From the point of view of grammar, using who there seems wrong.

"It is something/somebody that/which/who ..." is an emphasis sentence form in which the red part should corresponds to the blue part.

Do you think so?

Osee
KhoffYou're right, Clive, I was so busy thinking about "stood me in good stead" I didn't even notice the who/which problem. The sentence coud be either

It was the example of my mother, a Puerto Rican immigrant working diligently to provide for her family, which instilled a work ethic into me that has stood me in good stead. Here, 'which' refers to 'example'.

or

It was my mother, a Puerto Rican immigrant working diligently to provide for her family, who instilled a work ethic into me that has stood me in good stead. Here, 'who' refers to 'my mother'.
Hi, Osee -- Clive was right, in the original sentence which begins "It was the example of my mother, . . ." you need "which." In this sentence it is the example ...which instilled...

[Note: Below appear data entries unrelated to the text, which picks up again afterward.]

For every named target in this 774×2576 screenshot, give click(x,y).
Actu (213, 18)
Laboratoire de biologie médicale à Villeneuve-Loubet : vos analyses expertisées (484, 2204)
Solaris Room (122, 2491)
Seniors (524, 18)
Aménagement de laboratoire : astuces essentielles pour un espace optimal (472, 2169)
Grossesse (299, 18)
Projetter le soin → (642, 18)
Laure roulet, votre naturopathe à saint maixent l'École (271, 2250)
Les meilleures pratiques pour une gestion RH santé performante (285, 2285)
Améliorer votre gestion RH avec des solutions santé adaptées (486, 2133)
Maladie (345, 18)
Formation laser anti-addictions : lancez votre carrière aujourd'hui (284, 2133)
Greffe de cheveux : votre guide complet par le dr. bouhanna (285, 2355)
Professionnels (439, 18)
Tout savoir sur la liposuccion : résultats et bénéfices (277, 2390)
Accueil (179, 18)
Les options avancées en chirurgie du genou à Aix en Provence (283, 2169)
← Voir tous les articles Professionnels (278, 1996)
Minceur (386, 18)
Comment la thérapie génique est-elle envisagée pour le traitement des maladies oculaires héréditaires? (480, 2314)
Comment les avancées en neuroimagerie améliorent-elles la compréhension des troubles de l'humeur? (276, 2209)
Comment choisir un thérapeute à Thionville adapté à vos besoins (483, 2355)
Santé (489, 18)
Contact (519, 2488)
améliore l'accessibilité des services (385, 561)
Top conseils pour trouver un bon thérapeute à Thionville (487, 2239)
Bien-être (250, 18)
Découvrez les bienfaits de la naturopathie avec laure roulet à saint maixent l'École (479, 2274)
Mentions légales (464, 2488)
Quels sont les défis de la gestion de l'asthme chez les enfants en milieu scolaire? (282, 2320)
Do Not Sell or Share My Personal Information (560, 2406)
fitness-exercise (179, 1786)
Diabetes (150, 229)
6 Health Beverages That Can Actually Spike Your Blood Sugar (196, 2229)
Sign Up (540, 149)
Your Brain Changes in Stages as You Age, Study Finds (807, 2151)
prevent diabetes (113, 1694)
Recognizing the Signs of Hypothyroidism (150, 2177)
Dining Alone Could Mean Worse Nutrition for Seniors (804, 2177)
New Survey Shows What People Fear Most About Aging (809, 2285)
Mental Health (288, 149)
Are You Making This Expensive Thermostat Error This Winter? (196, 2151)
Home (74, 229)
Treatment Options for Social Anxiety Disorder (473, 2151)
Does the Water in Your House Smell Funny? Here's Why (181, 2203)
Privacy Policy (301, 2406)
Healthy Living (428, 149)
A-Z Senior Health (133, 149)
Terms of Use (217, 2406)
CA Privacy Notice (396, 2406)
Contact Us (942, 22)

I was just pointing out that in a slightly different sentence, without the words "the example of," you could use "who." You could have a sentence that said "It was my mother....who instilled..." In this case, "who" would be appropriate because it refers to "mother," rather than to "the example of my mother."
Yes, you are right. I was careless reading your previous input. Sorry about that.
KhoffHi, Osee -- Clive was right, in the original sentence which begins "It was the example of my mother, . . ." you need "which." In this sentence it is the example ...which instilled...

I was just pointing out that in a slightly different sentence, without the words "the example of," you could use "who." You could have a sentence that said "It was my mother....who instilled..." In this case, "who" would be appropriate because it refers to "mother," rather than to "the example of my mother."